-- Exercise task 1 --
In the listing, copy out the lines word for word, starting at the line that contains "Task: Open the Members Dashboard" and stopping after the line that contains "Select the Của".

-- Extract --
>>
In Adventure Comics #346 (July 1966), Jim Shooter, 14 years old at the time, wrote his first Legion story. Soon thereafter, Shooter became the regular writer of the Legion stories, with Curt Swan, and later Win Mortimer, as artist. Shooter wrote "The Death of Ferro Lad", in which Ferro Lad was killed—the first "real" death of a Legionnaire (although Lightning Lad had been believed dead for a while before). Shooter introduced many other enduring concepts, including the Fatal Five, Karate Kid, Princess Projectra, Shadow Lass, the Dark Circle, Mordru, and the "Adult Legion", a possible future version of the Legion.

The Legion's last appearance in Adventure Comics was #380 (May 1969), and they were displaced by Supergirl in the next issue. The early 1970s saw the Legion relegated to the status of back-up feature. First, the team's stories were moved to Action Comics for issues #377–392 (June 1969 – September 1970). Following Mort Weisinger's retirement from DC, the Legion was passed to the oversight of editor Murray Boltinoff and began appearing occasionally as a backup in Superboy, starting with #172 (March 1971), with writers E. Nelson Bridwell and Cary Bates and artist George Tuska. Dave Cockrum began drawing the series with Superboy #184 (April 1972), again increasing the team's popularity.

====Superboy and their own title====

The Legion of Super-Heroes as seen in the 1976 DC Calendar. Art by Neal Adams and Dick Giordano.

The first comic book published under the title Legion of Super-Heroes was a four-issue series published in 1973 that reprinted Legion tales from Adventure Comics. In the same year, the Legion returned to cover billing on a book when Superboy became Superboy starring the Legion of Super-Heroes with #197 (August 1973). Crafted by Bates and Cockrum, the feature proved popular and saw such events as the wedding of Bouncing Boy and Duo Damsel in Superboy #200 (Feb 1974). Issues #202 (June 1974) and #205 (Dec. 1974) of the series were in the 100 Page Super Spectacular format. Cockrum was replaced on art by Mike Grell as of issue #203 (August 1974) which featured the death of Invisible Kid. With #231 (September 1977), the book's title officially changed to Superboy and the Legion of Super-Heroes and also became a "giant-size" title. At this point, the book was written by longtime fan Paul Levitz and drawn by James Sherman, although Gerry Conway frequently wrote as well. Saturn Girl and Lightning Lad were married in All-New Collectors' Edition #C-55 (1978), a treasury-sized special written by Levitz and drawn by Grell. In #241–245 (July–December 1978) Levitz and Sherman (and then Joe Staton) produced what was at that time the most ambitious Legion storyline: "Earthwar", a galactic war between the United Planets and the Khund, with several other villains lurking in the background. During this period, Karate Kid was spun off into his own 20th century-based self-titled series, which lasted 15 issues. Levitz left the book, to be replaced full-time by Gerry Conway.
<<
-- Dataset content --
>>
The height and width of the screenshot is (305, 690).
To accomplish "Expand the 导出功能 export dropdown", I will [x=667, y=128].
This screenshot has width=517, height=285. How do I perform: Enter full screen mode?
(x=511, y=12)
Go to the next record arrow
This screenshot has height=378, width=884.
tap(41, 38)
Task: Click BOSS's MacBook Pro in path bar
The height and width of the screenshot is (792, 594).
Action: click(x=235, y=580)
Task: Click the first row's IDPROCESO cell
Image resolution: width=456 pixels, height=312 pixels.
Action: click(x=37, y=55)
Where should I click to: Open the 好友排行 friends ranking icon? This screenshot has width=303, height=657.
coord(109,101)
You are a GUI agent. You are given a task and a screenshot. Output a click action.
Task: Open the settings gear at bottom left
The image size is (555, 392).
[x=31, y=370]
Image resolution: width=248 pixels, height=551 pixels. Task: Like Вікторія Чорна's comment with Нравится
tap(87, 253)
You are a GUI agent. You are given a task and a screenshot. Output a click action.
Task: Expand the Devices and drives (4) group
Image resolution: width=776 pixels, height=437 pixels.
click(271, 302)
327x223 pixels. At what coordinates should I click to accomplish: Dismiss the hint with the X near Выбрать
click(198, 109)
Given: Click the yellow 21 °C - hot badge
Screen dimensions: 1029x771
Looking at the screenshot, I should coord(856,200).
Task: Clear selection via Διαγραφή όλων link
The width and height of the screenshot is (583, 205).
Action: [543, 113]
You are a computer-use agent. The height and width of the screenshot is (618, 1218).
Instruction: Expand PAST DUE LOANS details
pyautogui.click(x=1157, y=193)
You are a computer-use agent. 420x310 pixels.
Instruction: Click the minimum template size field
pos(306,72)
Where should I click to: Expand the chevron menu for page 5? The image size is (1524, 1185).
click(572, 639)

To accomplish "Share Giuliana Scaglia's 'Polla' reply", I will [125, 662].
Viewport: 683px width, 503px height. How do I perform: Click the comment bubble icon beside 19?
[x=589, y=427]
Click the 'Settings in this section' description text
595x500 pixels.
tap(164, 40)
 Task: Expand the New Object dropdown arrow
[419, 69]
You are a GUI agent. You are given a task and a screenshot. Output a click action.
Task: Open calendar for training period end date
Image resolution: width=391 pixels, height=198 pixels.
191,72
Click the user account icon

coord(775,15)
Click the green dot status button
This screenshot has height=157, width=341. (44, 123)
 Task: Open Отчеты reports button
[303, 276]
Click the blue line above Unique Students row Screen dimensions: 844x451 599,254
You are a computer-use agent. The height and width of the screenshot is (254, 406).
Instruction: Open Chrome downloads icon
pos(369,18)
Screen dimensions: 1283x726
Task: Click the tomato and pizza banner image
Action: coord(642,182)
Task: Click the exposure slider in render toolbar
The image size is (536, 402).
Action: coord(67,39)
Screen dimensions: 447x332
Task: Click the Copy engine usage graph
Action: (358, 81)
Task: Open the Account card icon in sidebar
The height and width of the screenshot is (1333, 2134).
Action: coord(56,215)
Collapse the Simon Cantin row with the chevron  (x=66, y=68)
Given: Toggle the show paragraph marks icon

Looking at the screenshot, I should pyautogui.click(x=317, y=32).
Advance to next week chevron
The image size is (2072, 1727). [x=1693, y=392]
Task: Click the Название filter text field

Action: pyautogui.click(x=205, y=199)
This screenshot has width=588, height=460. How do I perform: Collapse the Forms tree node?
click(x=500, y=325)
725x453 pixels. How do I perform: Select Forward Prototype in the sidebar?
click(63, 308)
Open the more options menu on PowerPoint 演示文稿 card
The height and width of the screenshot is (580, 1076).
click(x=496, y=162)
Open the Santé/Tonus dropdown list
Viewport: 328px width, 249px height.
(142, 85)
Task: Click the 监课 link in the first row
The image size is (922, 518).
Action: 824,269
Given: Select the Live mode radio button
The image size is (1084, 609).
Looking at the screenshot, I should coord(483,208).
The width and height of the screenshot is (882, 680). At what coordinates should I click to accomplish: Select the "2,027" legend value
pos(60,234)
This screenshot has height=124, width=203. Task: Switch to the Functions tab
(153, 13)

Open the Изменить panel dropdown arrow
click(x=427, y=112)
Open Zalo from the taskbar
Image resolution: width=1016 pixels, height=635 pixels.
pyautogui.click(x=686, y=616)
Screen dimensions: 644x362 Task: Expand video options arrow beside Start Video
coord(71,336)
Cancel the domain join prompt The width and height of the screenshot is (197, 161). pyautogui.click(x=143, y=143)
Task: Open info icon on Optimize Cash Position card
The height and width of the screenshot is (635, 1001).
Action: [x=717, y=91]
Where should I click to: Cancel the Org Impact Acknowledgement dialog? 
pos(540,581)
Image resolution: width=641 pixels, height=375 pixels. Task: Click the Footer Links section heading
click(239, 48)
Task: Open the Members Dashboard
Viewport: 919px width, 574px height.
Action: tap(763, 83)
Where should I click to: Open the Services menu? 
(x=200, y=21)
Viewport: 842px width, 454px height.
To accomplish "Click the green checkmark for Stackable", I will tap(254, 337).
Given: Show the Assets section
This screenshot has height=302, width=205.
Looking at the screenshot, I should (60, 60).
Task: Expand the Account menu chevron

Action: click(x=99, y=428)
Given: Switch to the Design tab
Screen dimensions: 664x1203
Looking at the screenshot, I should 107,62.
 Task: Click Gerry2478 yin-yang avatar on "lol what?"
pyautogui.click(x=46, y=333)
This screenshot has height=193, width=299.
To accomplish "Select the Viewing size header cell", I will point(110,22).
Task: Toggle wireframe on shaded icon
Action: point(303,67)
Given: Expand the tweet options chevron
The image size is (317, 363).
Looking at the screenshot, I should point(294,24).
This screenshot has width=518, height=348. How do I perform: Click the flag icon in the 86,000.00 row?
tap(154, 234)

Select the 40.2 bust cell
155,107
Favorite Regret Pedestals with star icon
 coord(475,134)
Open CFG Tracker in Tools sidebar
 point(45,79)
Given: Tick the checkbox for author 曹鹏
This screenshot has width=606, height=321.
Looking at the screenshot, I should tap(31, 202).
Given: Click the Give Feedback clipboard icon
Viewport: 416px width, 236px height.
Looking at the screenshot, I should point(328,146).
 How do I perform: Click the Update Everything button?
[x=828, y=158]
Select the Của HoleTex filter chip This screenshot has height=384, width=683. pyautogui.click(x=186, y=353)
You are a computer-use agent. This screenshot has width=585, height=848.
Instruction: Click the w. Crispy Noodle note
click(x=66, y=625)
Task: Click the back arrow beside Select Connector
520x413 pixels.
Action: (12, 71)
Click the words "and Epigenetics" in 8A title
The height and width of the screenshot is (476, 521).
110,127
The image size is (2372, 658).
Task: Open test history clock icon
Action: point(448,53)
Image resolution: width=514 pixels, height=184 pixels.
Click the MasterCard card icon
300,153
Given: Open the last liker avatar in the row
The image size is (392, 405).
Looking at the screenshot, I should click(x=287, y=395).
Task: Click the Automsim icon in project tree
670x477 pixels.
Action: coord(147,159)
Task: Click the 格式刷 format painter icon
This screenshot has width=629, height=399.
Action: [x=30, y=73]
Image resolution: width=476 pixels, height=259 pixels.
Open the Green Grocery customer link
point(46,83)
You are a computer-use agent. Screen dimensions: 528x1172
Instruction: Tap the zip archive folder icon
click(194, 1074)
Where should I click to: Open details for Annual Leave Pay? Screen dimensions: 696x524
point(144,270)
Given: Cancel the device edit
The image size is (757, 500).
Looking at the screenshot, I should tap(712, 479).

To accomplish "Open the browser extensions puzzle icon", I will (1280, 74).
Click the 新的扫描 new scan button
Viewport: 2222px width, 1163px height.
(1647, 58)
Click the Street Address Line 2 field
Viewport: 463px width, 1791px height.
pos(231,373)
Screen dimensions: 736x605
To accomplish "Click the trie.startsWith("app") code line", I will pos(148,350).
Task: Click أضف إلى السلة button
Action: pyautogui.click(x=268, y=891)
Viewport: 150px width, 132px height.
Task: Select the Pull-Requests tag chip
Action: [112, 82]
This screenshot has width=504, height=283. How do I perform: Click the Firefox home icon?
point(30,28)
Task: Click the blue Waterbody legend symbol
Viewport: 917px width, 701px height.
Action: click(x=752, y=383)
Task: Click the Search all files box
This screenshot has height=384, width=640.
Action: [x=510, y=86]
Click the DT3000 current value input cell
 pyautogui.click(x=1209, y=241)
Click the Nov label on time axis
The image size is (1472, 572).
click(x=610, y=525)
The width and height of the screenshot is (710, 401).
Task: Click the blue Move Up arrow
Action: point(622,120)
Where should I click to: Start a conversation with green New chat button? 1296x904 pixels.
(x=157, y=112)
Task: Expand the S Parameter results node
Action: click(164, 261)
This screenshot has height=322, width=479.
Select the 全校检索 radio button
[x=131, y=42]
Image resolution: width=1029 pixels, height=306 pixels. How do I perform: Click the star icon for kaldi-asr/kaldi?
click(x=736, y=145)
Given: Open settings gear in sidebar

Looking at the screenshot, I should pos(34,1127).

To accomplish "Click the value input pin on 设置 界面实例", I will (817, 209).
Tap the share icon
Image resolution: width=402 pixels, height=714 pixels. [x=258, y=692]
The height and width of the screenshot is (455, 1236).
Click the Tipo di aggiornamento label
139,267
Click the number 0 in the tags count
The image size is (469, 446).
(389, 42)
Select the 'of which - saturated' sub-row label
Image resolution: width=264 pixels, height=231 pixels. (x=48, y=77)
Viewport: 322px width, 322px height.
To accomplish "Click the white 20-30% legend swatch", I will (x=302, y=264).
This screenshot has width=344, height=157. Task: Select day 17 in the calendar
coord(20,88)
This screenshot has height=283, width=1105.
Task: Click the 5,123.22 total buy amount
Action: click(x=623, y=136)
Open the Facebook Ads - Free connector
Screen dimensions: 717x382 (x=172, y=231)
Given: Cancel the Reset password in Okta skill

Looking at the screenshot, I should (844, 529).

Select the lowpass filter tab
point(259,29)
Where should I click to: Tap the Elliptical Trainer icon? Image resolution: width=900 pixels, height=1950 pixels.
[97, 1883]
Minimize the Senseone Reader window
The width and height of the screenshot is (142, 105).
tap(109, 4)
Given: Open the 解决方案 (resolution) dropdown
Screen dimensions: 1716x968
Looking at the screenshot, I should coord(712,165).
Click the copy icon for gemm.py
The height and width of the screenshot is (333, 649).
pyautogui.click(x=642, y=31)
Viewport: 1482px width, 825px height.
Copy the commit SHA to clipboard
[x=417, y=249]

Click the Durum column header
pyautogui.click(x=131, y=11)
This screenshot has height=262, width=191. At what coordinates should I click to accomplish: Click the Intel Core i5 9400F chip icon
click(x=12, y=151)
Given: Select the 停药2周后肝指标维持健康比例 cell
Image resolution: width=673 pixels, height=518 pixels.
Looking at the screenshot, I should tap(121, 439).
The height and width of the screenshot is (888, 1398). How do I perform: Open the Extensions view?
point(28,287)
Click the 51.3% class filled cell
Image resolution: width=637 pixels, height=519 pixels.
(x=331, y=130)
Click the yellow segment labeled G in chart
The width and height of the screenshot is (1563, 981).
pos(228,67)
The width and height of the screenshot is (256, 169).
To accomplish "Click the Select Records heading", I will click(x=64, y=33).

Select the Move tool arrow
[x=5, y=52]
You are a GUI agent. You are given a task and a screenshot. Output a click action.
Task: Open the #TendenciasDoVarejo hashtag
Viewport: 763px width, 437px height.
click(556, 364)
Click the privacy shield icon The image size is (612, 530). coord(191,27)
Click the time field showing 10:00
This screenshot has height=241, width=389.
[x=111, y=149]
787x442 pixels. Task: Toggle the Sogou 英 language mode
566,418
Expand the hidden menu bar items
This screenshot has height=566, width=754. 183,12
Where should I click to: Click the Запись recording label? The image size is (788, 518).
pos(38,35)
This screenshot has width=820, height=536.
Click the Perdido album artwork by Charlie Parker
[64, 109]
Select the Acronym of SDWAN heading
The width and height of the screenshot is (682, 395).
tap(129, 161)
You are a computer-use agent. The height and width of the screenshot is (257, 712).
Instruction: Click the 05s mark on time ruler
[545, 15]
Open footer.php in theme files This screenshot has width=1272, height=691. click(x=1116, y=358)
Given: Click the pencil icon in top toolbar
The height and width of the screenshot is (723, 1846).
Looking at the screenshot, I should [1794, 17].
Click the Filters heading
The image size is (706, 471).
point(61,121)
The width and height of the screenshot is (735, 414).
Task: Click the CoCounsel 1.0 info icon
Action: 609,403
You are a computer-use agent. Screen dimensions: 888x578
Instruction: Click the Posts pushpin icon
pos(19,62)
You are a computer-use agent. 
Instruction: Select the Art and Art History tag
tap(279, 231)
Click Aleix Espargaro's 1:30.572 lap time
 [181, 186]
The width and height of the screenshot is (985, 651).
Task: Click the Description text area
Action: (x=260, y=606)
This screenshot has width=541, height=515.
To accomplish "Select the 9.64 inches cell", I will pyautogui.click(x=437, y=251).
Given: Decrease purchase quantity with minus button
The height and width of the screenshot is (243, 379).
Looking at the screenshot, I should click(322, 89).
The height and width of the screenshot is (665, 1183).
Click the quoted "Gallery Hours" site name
<<
-- Exercise task 2 --
In the passage on the Legion of Super-Heroes, condense the paragraph beginning "The Legion's last appearance in Adventure Comics" into a bulleted list that keeps its main facts.

-- Correct result 1 --
Task: Open the Members Dashboard
Viewport: 919px width, 574px height.
Action: tap(763, 83)
Where should I click to: Open the Services menu? 
(x=200, y=21)
Viewport: 842px width, 454px height.
To accomplish "Click the green checkmark for Stackable", I will tap(254, 337).
Given: Show the Assets section
This screenshot has height=302, width=205.
Looking at the screenshot, I should (60, 60).
Task: Expand the Account menu chevron

Action: click(x=99, y=428)
Given: Switch to the Design tab
Screen dimensions: 664x1203
Looking at the screenshot, I should 107,62.
 Task: Click Gerry2478 yin-yang avatar on "lol what?"
pyautogui.click(x=46, y=333)
This screenshot has height=193, width=299.
To accomplish "Select the Viewing size header cell", I will point(110,22).
Task: Toggle wireframe on shaded icon
Action: point(303,67)
Given: Expand the tweet options chevron
The image size is (317, 363).
Looking at the screenshot, I should point(294,24).
This screenshot has width=518, height=348. How do I perform: Click the flag icon in the 86,000.00 row?
tap(154, 234)

Select the 40.2 bust cell
155,107
Favorite Regret Pedestals with star icon
 coord(475,134)
Open CFG Tracker in Tools sidebar
 point(45,79)
Given: Tick the checkbox for author 曹鹏
This screenshot has width=606, height=321.
Looking at the screenshot, I should tap(31, 202).
Given: Click the Give Feedback clipboard icon
Viewport: 416px width, 236px height.
Looking at the screenshot, I should point(328,146).
 How do I perform: Click the Update Everything button?
[x=828, y=158]
Select the Của HoleTex filter chip This screenshot has height=384, width=683. pyautogui.click(x=186, y=353)

-- Correct result 2 --
- The Legion last appeared in Adventure Comics in #380 (May 1969), and Supergirl displaced them in the next issue.
- In the early 1970s, the Legion was reduced to a back-up feature.
- Its stories first moved to Action Comics #377–392 (June 1969 – September 1970).
- After Mort Weisinger retired from DC, editor Murray Boltinoff took over the Legion.
- From Superboy #172 (March 1971), the Legion appeared occasionally as a backup there, with writers E. Nelson Bridwell and Cary Bates and artist George Tuska.
- Dave Cockrum started drawing the series with Superboy #184 (April 1972), and the team's popularity rose again.